Maintaining control over app installation and restrictions, automated deployment and remote account setup requires two resources, an MDM tool – such as Jamf Cloud ( jamf.com) – and Apple Business Manager ( pcpro.link/312apple). Business Manager centralises the purchasing and deployment of apps through a web dashboard, as well as enrolling devices in the MDM. It can enrol devices running iPadOS, iOS, tvOS and macOS that were ordered from Apple or an Apple Authorized Reseller after 1 March 2011, and handle multiple distinct enrolment tokens, which can be assigned to different sets of devices.
Once up and running, admins can manage remote installation of custom in-house apps, as well as downloads from the App Store and even books so staff always have the most recent corporate documents to hand. Apple Business Manager also allows for distribution of apps developed in-house that aren’t available through the public-facing App Store.
It’s up to admins whether staff are alerted that an update is ready to be installed, or it simply happens in the background. Likewise, apps can be remotely configured, removing responsibility for setup from staff and allowing the business to move backend services, if required, and update team members’ devices to ensure business as usual.
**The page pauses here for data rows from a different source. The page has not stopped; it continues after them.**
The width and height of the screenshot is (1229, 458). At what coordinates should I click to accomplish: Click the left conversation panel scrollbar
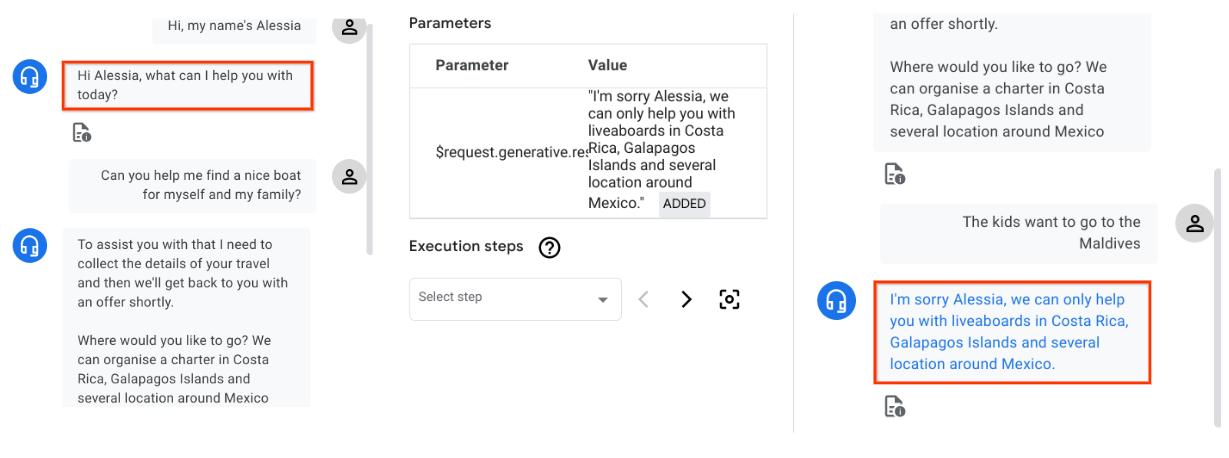[371, 140]
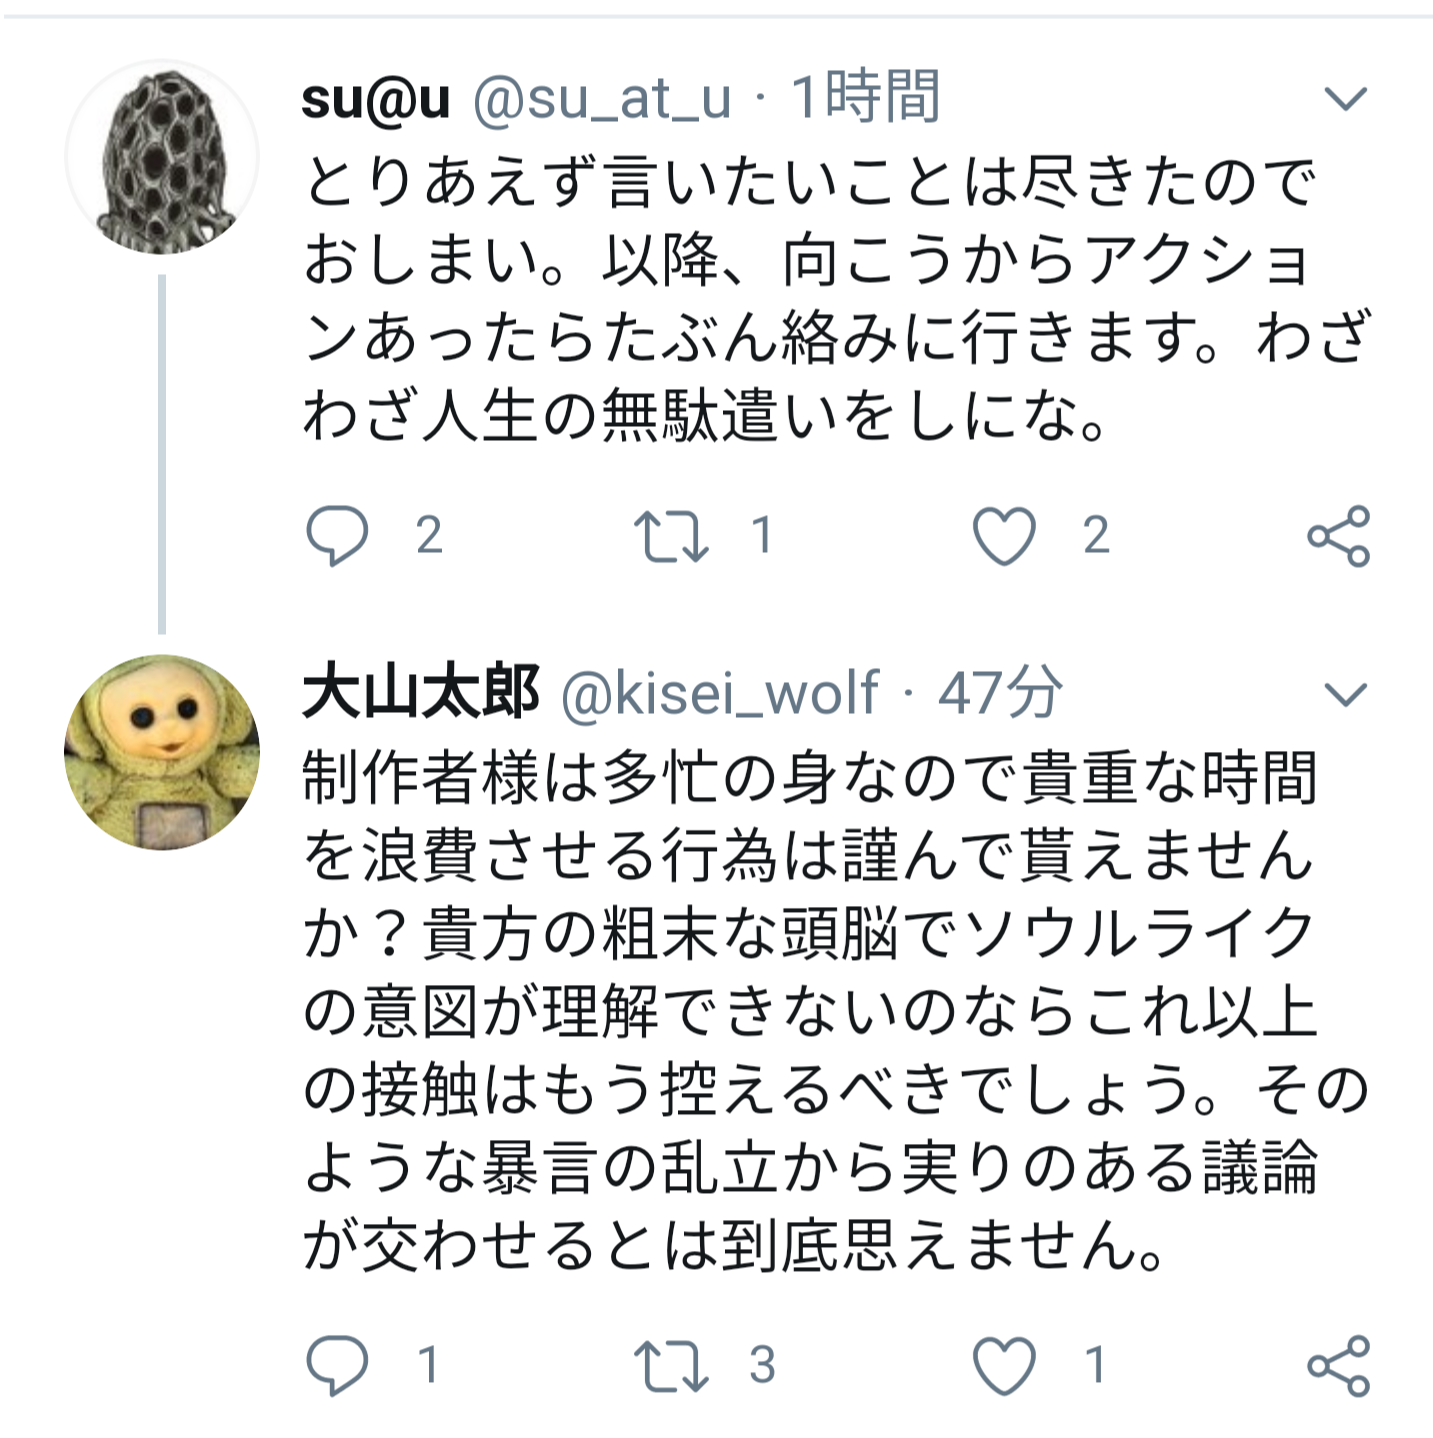
Task: Open 大山太郎's avatar image
Action: click(x=162, y=752)
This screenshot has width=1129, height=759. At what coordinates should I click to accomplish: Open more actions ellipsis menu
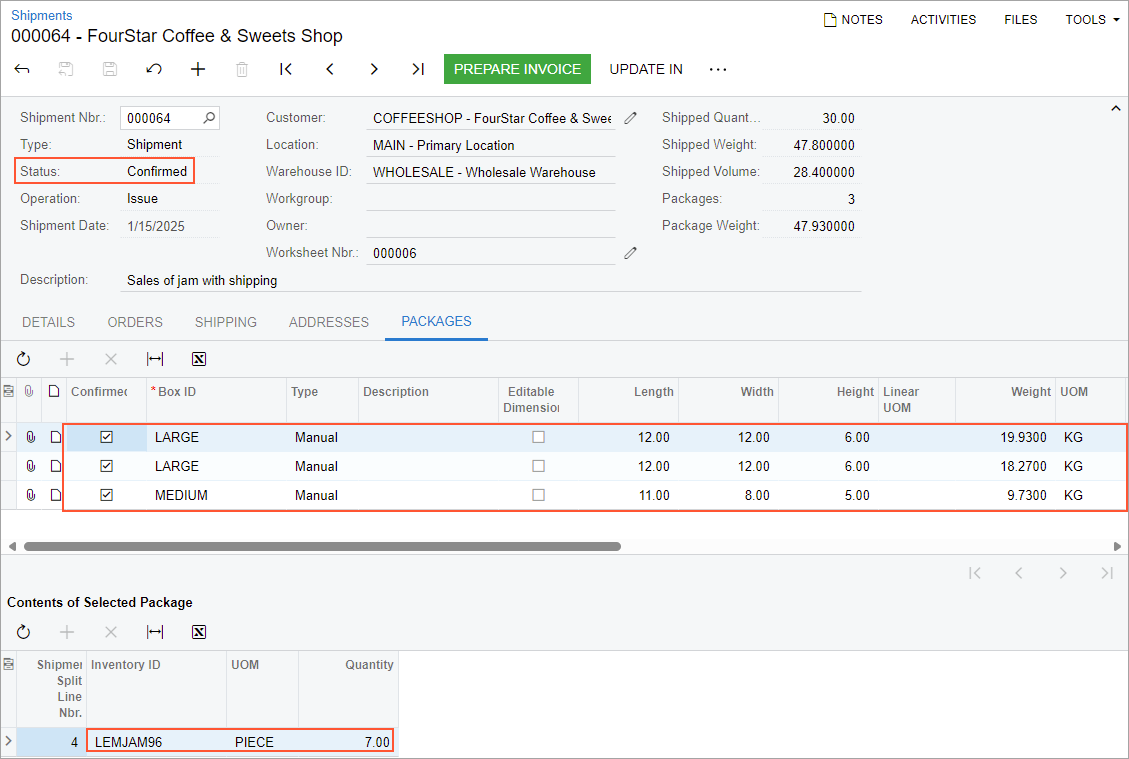tap(718, 69)
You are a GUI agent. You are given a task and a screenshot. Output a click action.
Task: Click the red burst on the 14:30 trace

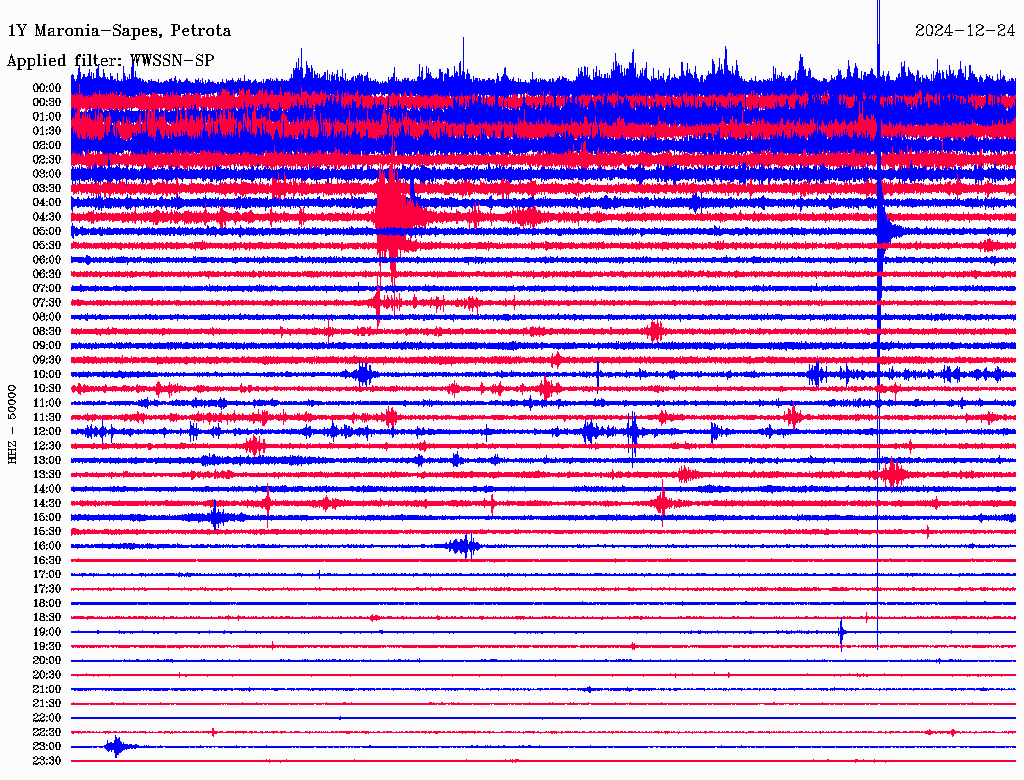pos(660,502)
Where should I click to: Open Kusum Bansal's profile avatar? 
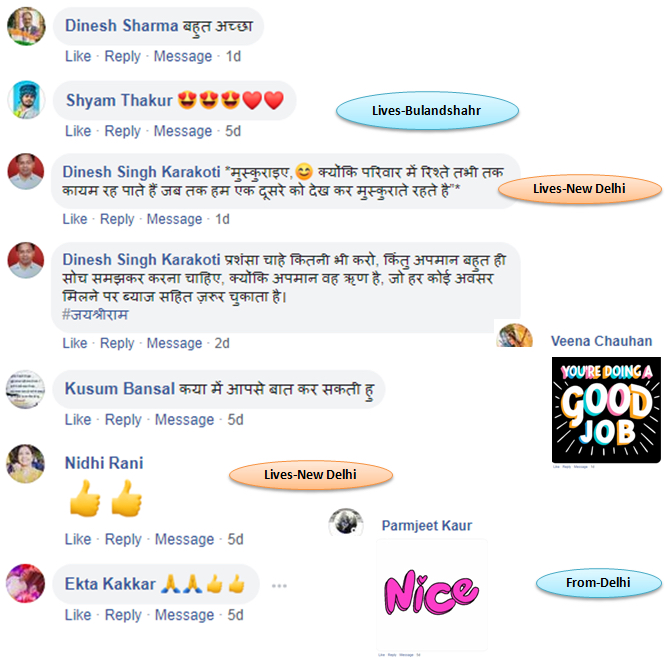point(26,389)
Apps can be bought and deployed in bulk and, because management of this aspect of the business is centralised, on-device access to the App Store can be restricted.
Updates aren’t linked to Apple IDs: Apple Business Manager can link to an organisation’s Azure Active Directory, allowing staff to use their Active Directory usernames and passwords as a Managed Apple ID.
Books and controlled apps can be removed, which makes tidying up when staff leave simple and secure.